“In that case,” says a Texas parent, “you couldn’t call this territory Washington.”

“I guess this is a free country,” says another.

“I guess,” says another, “the folks that live in a place has the right to call that place what they see fit.”

Poor Edmund! It wasn’t no use him explainin’ the confusion it made.

“There’s forty-eight places named Washington now,” says he. “I’ve looked it up. There ought to be just one. The capital of the United States. And the map is pitted with ’em like smallpox.”

“Washington, D.C., Maryland,” says Frisco Baldy, haulin’ in slack on the diamond hitch.

“Virginia,” says Kultus Jake, on the other side of the pack.

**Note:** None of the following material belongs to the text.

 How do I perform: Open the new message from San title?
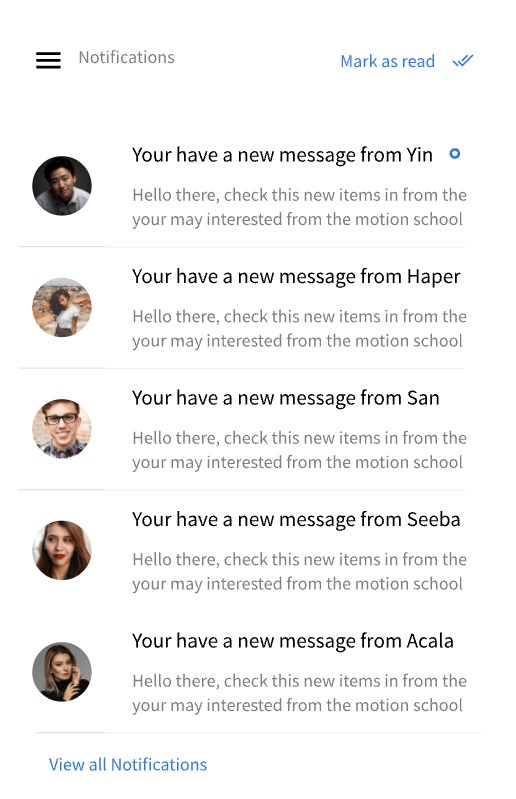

Edmund he just give ’em both a witherin’ look, and he whirls back into the store and gets to work at his desk. Wouldn’t come out to tell the old men good-by when they started off up the river, although he was grubstakin’ ’em for nothin’. They didn’t know that, of course. Expected to pay him in furs when they come back in the spring.

“You’ll not get very far to-day,” says an onlooker to the departin’ junipers. “You’re makin’ a late start.”

“Camp at Early Winter,” one of ’em says. Early Winter was a creek that come into the main stream about halfway to the Robinson Cabin.